State Rep. Tom Morrison cited a number of facts in his Dec. 11 letter to justify changing the tax formula for highway infrastructure funding. I agree with some of them, such as charging the same license plate fees for electric vehicles as for regular cars. Switching from a gasoline tax to a mileage tax, however, makes me uncomfortable. Either implementation of such a tax would have to rely on an inherently imperfect "honor system," or the costly and logistically challenging installation of mileage monitors in all Illinois vehicles. It would also fail to account for the thousands of out of state vehicles that traverse our highways. Further, based on the small number of electric cars in Illinois, the additional revenue generated would fall far short of the funding needed to fix and maintain our roads.

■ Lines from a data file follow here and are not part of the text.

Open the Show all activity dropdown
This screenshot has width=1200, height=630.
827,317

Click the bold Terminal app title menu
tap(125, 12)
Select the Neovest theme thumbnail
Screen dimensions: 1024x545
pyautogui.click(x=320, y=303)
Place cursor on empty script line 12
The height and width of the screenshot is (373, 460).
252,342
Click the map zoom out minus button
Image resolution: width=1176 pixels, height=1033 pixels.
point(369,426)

What bothers me more is the establishment of a disincentive for citizens to buy more costly eco-friendly vehicles. Rep. Morrison is a Republican who consistently tows the ultraconservative party line, which includes climate change denial. Most of the rest of the world believes climate change and mankind's contribution to it are real however, and the worldwide trend is toward eco-friendly vehicles. Removing an incentive for Illinoisans to bear the added expense of buying these cars would ultimately be bad for the environment and contribute further to America's competitive decline in the growing market sector of environmentally oriented industries.


It's understandable that legislators are averse to enacting new taxes that could create a voter backlash. As a result, they take the easy way out and target a relatively small number of citizens with higher taxes. Let's not scapegoat owners of electric cars for Illinois' highway maintenance woes. Instead, let's continue to find practical ways to accelerate the trend away from polluting to non-polluting cars.